• **Excerpted records**:
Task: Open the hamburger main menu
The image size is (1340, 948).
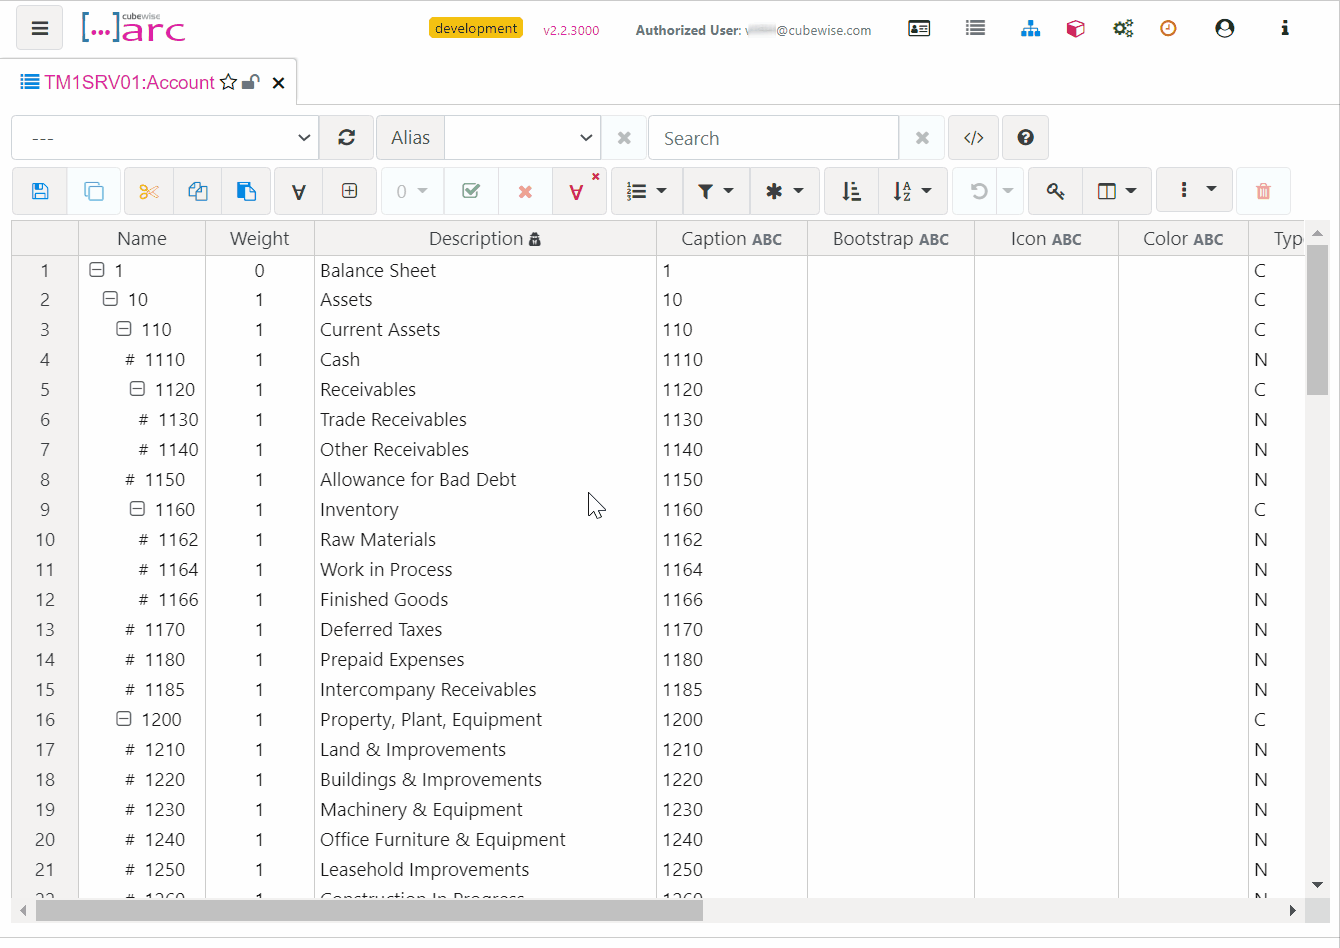Action: [40, 28]
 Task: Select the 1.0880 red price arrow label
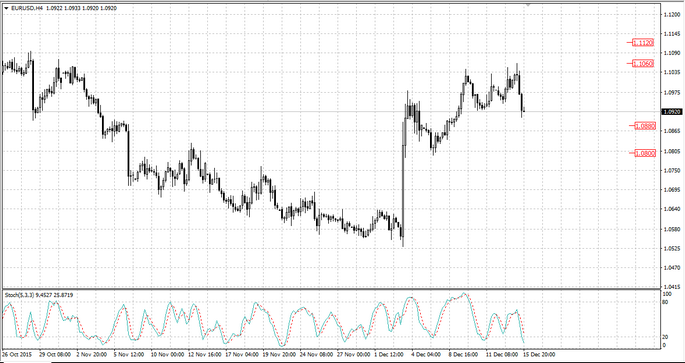[645, 126]
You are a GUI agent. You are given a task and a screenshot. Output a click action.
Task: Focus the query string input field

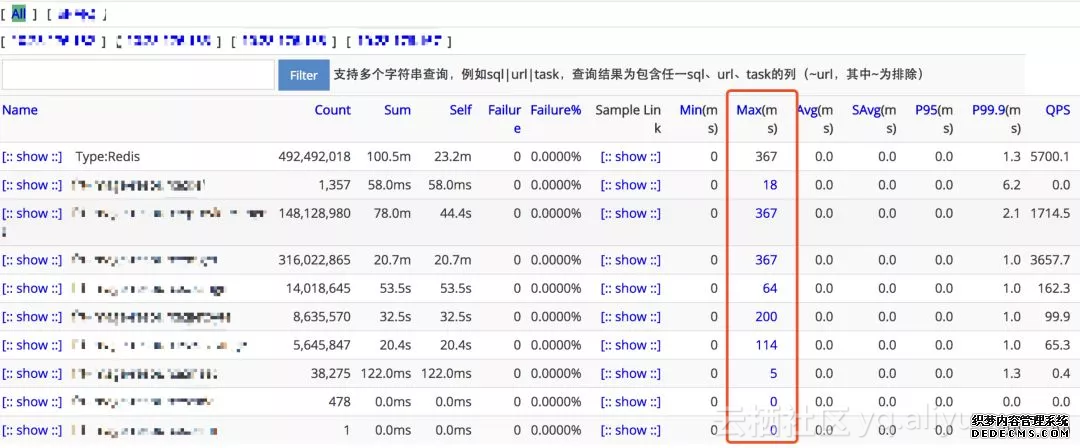tap(138, 75)
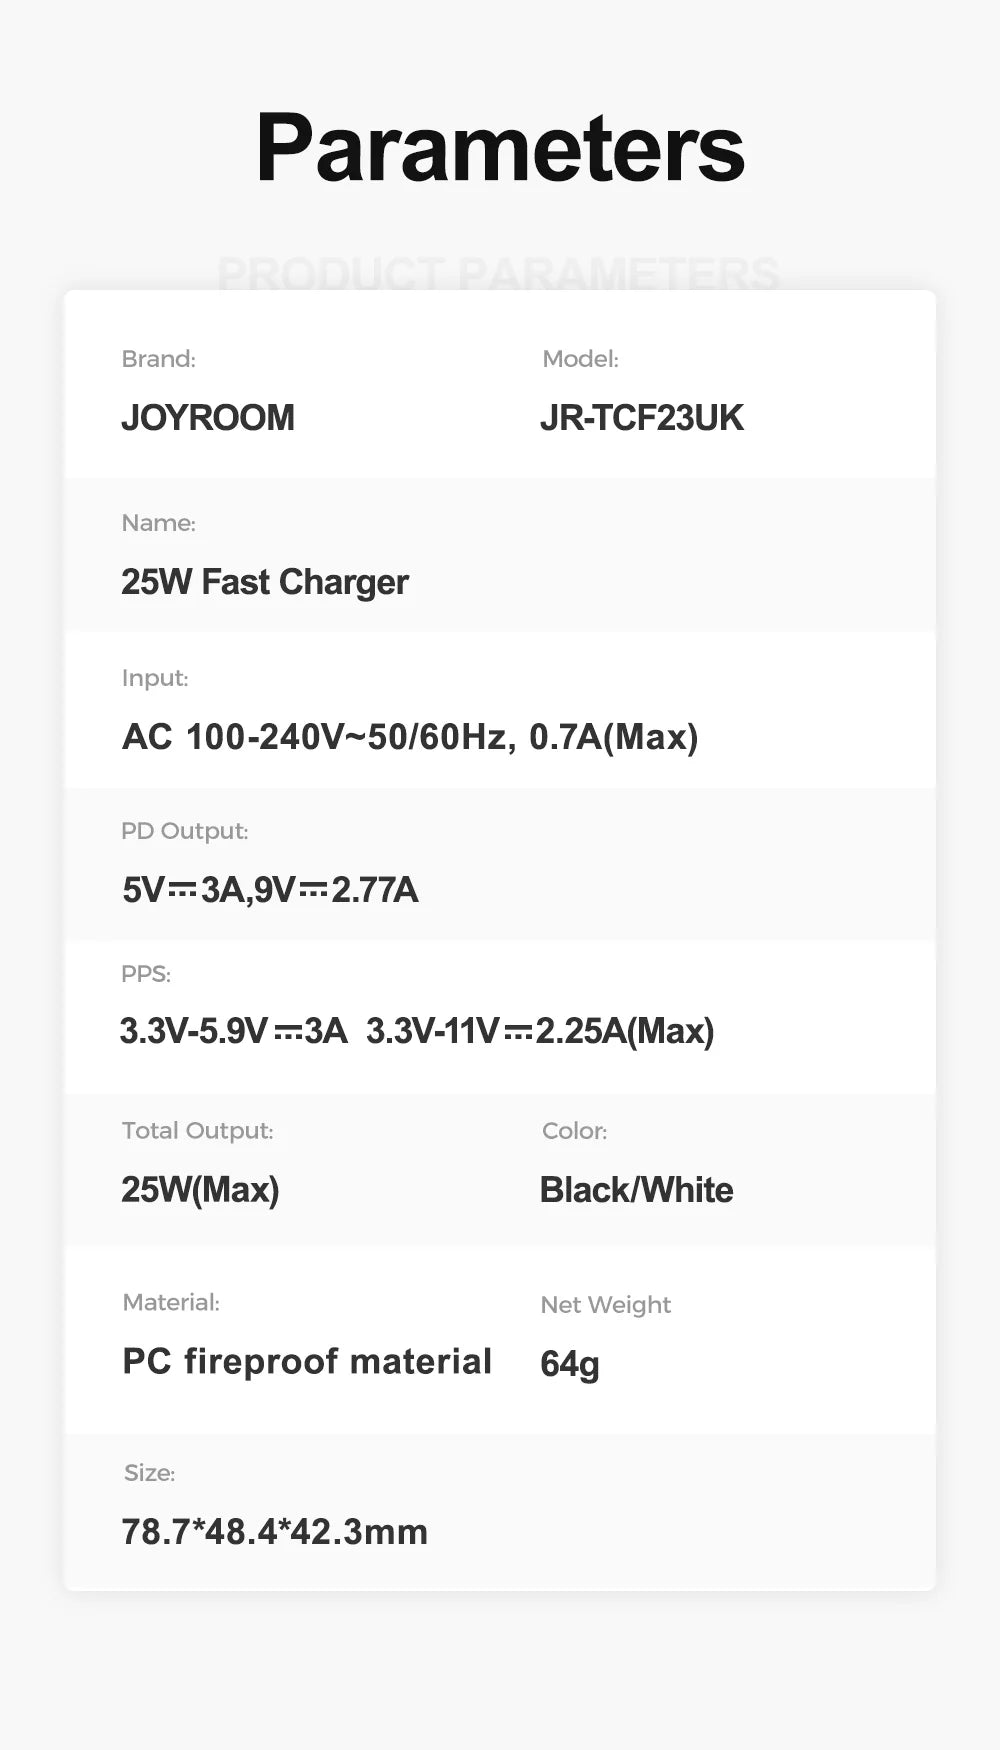Click the Parameters heading

tap(500, 148)
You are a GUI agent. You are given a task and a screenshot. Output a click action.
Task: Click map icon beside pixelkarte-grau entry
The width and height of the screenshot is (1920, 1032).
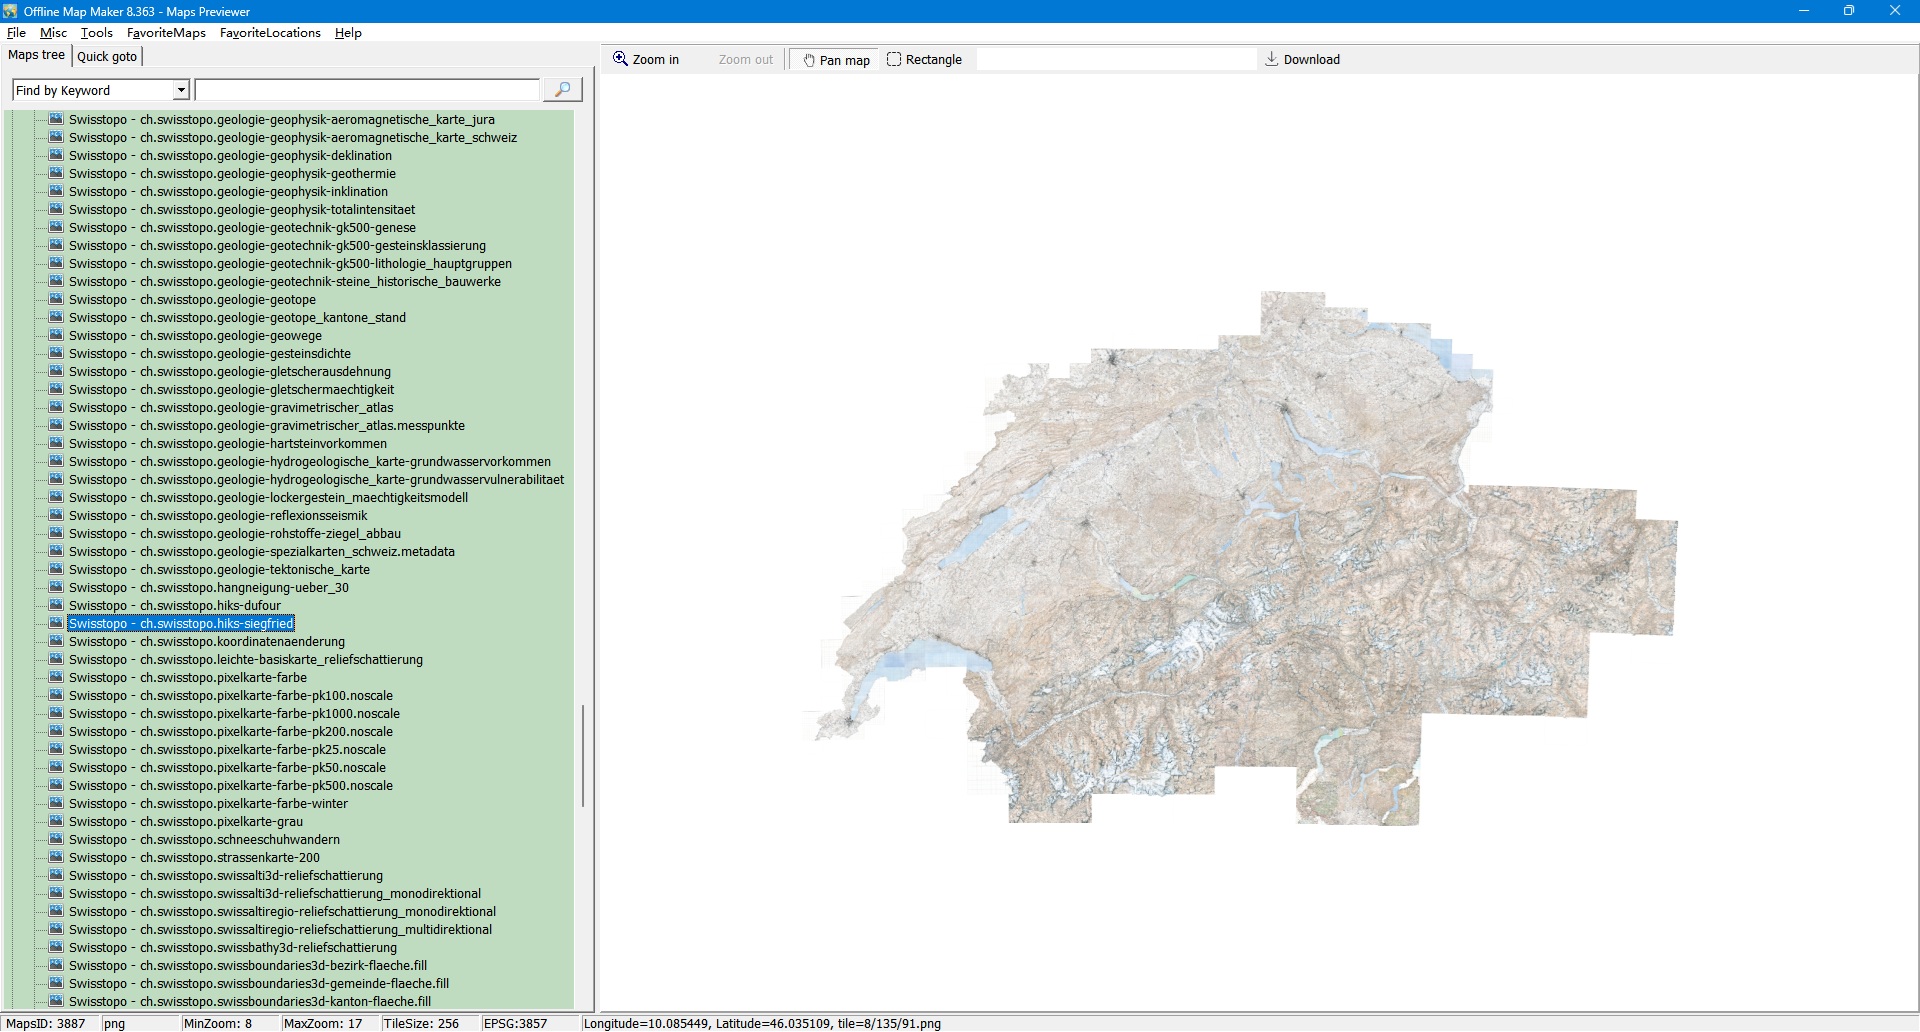click(x=56, y=821)
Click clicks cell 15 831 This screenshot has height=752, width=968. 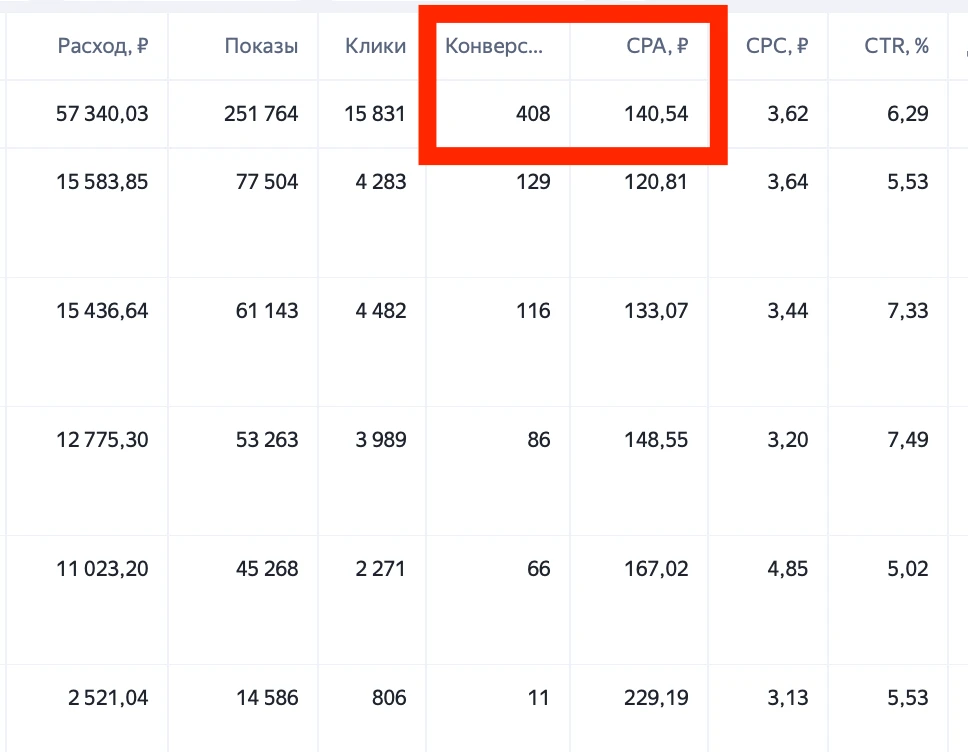click(x=375, y=114)
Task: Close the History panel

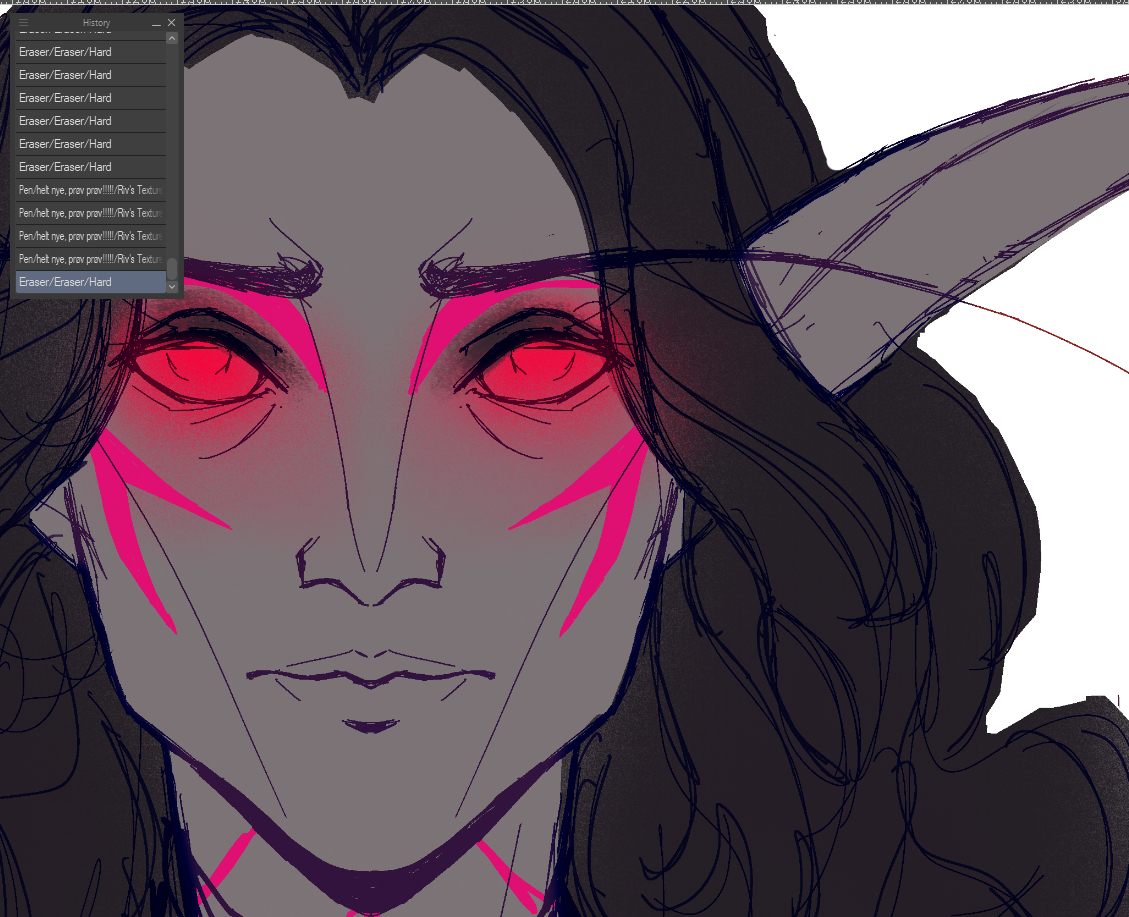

• **Exercise instructions**: Set down again, exactly, every line above from the one with "Task: Focus the query string input field" down to the one with "Task: Click map", both ends included. No pictures, and nothing else.

• **Solution**:
Task: Focus the query string input field

tap(138, 75)
Click the Parameters heading

tap(500, 148)
You are a GUI agent. You are given a task and a screenshot. Output a click action.
Task: Click map icon beside pixelkarte-grau entry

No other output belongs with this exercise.